Never give up on the Church, or fail to remember that ultimately the Church is guided by the Holy Spirit and rests on the shoulders of the Apostles.
Avoid bitterness, resentment and cynicism at all cost, and never get in the way of the Holy Spirit, who guides the Church in spite of our best efforts or human foibles.
Cherish family, and build strong bonds of friendship to carry you through good times and bad.
Cherish the children, and fill their hearts with love, laughter, and love of the Lord.
Pray and work untiringly for peace so that our children and our children’s children can live in security and peace.
Be guided by the words of Saint Paul when he wrote, “Remember that the Lord is near. Have no anxiety at all, but in everything, by prayer and petition, with thanksgiving, make your request known to God.
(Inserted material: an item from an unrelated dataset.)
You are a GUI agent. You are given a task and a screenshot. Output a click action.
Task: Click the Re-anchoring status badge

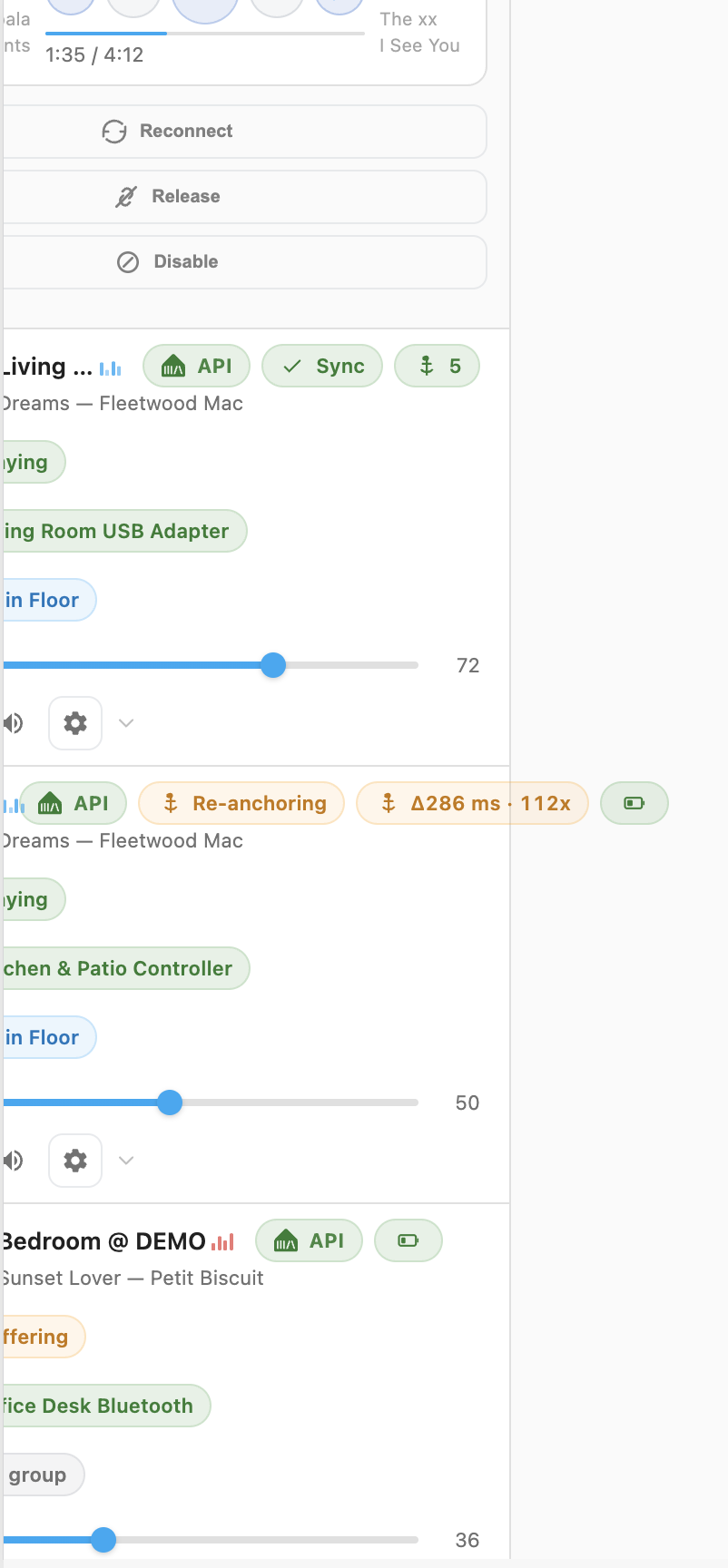click(x=241, y=804)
Then the peace of God, which is beyond all understanding, will guard your heart and mind in Christ Jesus.”
Now that the Archbishop’s earthly pilgrimage has come to an end, we commend him lovingly to the Risen Lord. We ask the Lord to bless his heart with the same peace for which he poured out his life, a peace that is beyond all human understanding, a peace that flows from the very heart and life of our Risen Savior.
Rest in peace, dear Dutch, dear friend, until we are all together again, and stand in the loving presence of Jesus, who is ever in our midst, “as one who serves.”